Zittrain’s The Future of the Internet indicates that something like this is the natural next step. There is a natural progression of search “generativity”:
- The Yahoo! directory — proprietary, centralized directory
- Google — proprietary, centralized search
- Mahalo and Wikia Search — free, centralized search enhanced by human input
- Syndicated Web ratings — free, decentralized search enhanced by human input (with data support for dynamically created tagging and directory systems)
In short, this may the prototypical “idea whose time has come.” If enough people are interested, the support for a truly distributed project like this will quickly appear. But if people aren’t that excited about it, it will die a perhaps well-deserved death.
But another reason to be optimistic that the standard, once published, will be rapidly adopted and used, is the simple fact that there are so many people already engaged in rating and recommending websites, even though the ratings benefit only the other users of the websites. But how many more of us would actually take the time to rate and describe websites, if we knew the work would positively affect the results of all competitive Web search services? In other words, what if we knew that our vote would count? We’d vote!
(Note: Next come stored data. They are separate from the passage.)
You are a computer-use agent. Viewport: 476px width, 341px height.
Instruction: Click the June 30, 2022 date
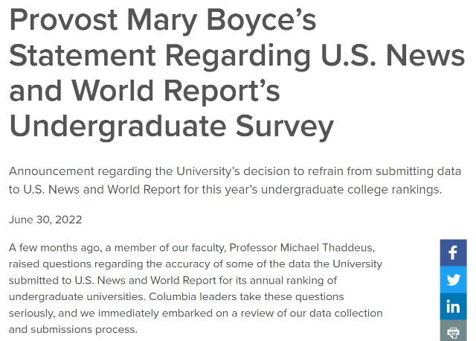[45, 220]

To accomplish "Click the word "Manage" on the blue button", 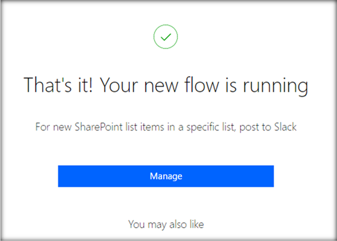I will (x=166, y=176).
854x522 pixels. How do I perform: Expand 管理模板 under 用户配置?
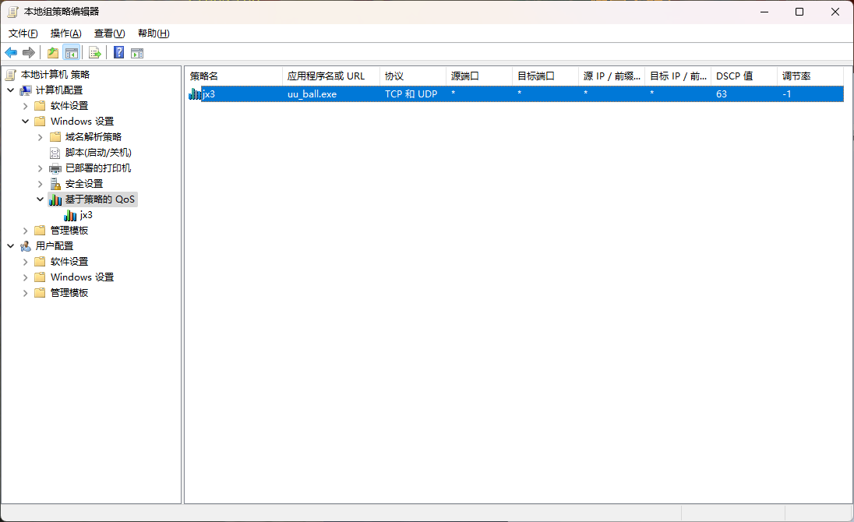(26, 293)
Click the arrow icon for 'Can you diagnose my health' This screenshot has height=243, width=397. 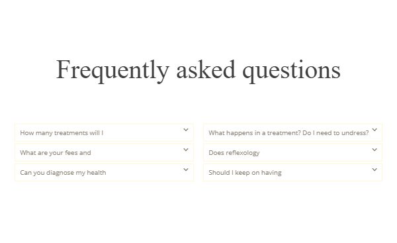[x=186, y=170]
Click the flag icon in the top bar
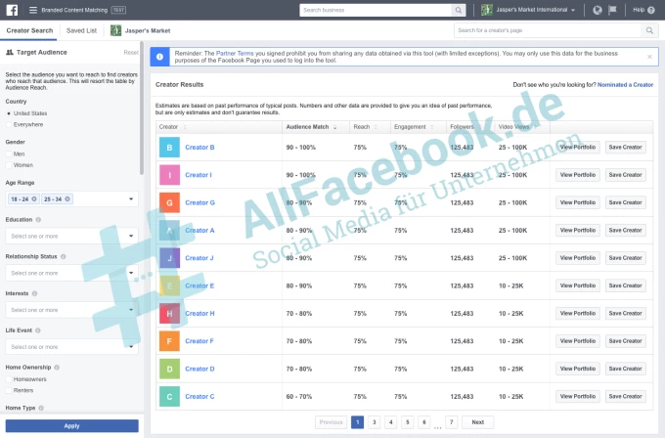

Shouldn’t we simply pressure social bookmarking websites to work on a standard and use it to publish their data?
It couldn’t hurt. If we should target any websites for such pressuring, it should be those that are already sympathetic to the ideals of the open source community. Go to work on them. Of course, many will prefer to ignore this idea, because it is profoundly disruptive.
I support this idea and I want to make it happen. What should I do?
Here are some things you could do:
- Write about it. Debate about it. Help build the critical mass of people interested in the idea.
- Join forums that are discussing the idea, and work toward a shared understanding of what the standard should look like.
- If there is support for the idea, eventually someone will set up a wiki to work on the standard. Then you could help work on the standard.
- Start writing software, or adapting your current software — preferably, free software — to do the things listed under “The idea” above. Then announce your software and get other people working on it. Standards are often developed alongside applications that use them.
The idea is loose…and it’s up to you and the innovation commons in general to make it happen, if it’s going to happen.